WHAT IS REQUIRED »
In the records below, copy the line that contains "Where should I click to: Expand Restore" and each line after it, word for word, through the last.

RECORDS PROVIDED »

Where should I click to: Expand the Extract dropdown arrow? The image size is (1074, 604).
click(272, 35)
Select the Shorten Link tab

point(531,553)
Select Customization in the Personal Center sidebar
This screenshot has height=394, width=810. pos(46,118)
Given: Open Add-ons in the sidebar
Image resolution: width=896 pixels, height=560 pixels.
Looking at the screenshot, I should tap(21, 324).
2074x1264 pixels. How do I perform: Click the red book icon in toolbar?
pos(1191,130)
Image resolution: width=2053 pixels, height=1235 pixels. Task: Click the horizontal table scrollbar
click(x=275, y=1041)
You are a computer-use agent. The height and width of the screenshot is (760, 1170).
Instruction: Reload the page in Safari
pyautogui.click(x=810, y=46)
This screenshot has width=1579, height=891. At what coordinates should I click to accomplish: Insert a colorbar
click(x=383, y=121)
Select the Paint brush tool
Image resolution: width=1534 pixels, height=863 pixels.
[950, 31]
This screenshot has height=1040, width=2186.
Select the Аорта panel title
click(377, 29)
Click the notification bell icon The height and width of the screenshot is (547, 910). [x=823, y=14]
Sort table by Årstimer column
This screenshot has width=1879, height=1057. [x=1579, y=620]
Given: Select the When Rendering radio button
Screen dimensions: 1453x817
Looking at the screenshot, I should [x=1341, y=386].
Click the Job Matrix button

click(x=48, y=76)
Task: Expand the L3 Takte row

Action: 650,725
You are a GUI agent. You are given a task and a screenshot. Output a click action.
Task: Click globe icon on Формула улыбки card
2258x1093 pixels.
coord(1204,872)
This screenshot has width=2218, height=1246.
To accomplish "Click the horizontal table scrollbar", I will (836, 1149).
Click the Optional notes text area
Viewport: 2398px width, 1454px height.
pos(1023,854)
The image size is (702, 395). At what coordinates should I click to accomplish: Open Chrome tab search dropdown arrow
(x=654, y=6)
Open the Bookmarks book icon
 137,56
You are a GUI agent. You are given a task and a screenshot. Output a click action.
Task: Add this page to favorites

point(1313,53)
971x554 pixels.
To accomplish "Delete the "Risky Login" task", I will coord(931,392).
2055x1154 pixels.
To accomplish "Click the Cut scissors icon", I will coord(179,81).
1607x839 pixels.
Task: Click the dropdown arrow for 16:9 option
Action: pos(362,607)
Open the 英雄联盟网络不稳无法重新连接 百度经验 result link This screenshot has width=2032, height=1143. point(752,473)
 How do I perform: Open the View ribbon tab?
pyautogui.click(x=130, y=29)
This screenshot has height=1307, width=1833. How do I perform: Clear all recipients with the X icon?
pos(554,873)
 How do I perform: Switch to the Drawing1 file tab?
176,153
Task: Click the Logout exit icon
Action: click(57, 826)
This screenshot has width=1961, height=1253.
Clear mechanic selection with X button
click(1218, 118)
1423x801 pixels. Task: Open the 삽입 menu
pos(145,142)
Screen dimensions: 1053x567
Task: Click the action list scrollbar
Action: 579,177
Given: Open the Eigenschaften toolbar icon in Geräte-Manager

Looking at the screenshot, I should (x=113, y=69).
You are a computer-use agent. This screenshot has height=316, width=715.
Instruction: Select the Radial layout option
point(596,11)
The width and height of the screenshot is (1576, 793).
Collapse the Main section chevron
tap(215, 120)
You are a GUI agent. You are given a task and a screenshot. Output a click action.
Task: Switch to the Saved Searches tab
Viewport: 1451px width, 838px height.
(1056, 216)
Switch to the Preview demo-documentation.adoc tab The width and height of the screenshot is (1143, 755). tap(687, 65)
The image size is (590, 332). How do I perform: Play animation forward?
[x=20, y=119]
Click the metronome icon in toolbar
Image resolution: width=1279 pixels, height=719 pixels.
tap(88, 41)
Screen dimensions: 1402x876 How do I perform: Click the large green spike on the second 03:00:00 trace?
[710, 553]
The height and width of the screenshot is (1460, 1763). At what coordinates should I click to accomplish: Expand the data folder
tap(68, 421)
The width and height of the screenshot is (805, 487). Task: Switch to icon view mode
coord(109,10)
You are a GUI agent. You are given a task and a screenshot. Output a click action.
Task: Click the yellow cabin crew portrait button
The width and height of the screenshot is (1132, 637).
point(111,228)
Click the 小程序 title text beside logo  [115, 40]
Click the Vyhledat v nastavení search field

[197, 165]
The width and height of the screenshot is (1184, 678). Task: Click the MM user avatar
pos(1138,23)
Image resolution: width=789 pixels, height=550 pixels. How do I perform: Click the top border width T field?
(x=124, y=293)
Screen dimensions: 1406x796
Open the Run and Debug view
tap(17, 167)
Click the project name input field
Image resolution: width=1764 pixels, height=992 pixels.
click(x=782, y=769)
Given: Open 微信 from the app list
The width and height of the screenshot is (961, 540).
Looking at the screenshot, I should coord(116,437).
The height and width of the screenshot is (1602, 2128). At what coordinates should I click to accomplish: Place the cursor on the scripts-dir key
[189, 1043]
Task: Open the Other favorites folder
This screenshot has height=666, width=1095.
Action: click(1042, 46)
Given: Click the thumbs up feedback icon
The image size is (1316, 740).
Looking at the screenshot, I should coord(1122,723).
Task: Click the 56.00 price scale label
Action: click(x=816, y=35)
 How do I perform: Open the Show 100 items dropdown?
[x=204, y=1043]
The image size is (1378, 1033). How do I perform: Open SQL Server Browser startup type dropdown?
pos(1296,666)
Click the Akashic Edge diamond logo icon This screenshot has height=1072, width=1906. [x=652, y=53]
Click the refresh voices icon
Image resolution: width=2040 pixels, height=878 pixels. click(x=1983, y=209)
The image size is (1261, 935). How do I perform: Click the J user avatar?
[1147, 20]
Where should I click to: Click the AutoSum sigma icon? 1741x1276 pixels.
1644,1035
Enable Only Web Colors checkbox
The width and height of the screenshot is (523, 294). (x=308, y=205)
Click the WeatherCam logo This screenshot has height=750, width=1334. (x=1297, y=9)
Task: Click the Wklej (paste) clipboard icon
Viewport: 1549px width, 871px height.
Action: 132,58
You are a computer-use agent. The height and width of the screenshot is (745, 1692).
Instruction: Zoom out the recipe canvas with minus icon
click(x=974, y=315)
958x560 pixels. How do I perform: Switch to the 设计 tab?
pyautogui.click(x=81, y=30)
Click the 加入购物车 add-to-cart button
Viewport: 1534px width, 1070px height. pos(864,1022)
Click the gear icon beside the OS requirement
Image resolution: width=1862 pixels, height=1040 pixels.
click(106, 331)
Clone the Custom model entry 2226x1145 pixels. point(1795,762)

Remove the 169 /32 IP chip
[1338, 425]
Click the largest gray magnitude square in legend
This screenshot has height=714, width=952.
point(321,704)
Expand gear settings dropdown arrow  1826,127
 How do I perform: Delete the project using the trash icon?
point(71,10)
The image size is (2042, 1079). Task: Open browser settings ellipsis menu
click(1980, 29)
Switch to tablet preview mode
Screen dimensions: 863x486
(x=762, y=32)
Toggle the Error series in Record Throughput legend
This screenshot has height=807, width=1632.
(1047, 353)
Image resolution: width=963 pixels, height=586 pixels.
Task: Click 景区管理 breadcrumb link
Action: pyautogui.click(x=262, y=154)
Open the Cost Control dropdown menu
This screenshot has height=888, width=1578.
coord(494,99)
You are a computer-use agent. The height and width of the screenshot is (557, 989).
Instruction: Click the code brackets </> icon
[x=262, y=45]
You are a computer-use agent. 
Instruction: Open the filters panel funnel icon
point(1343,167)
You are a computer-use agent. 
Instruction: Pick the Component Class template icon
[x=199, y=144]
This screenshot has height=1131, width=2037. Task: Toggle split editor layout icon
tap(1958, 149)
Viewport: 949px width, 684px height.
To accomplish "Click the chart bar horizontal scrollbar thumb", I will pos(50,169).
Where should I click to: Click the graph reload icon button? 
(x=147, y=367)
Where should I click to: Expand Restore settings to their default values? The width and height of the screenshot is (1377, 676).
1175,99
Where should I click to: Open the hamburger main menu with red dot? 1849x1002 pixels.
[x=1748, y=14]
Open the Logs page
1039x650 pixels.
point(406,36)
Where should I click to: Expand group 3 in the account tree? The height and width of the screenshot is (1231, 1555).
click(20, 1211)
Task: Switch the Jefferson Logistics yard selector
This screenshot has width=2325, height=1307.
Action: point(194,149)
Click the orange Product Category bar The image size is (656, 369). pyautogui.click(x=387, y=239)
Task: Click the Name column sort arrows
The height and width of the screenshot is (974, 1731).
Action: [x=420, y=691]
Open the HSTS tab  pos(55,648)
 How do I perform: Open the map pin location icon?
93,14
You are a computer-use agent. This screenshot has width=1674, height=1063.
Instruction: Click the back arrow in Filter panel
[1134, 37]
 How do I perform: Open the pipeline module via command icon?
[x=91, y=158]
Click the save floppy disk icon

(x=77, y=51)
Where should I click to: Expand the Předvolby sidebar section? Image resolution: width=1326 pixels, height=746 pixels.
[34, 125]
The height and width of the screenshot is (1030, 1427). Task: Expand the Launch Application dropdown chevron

TASK SOLUTION »
Where should I click to: Expand Restore settings to their default values? The width and height of the screenshot is (1377, 676).
1175,99
Where should I click to: Open the hamburger main menu with red dot? 1849x1002 pixels.
[x=1748, y=14]
Open the Logs page
1039x650 pixels.
point(406,36)
Where should I click to: Expand group 3 in the account tree? The height and width of the screenshot is (1231, 1555).
click(20, 1211)
Task: Switch the Jefferson Logistics yard selector
This screenshot has width=2325, height=1307.
Action: point(194,149)
Click the orange Product Category bar The image size is (656, 369). pyautogui.click(x=387, y=239)
Task: Click the Name column sort arrows
The height and width of the screenshot is (974, 1731).
Action: [x=420, y=691]
Open the HSTS tab  pos(55,648)
 How do I perform: Open the map pin location icon?
93,14
You are a computer-use agent. This screenshot has width=1674, height=1063.
Instruction: Click the back arrow in Filter panel
[1134, 37]
 How do I perform: Open the pipeline module via command icon?
[x=91, y=158]
Click the save floppy disk icon

(x=77, y=51)
Where should I click to: Expand the Předvolby sidebar section? Image resolution: width=1326 pixels, height=746 pixels.
[34, 125]
The height and width of the screenshot is (1030, 1427). Task: Expand the Launch Application dropdown chevron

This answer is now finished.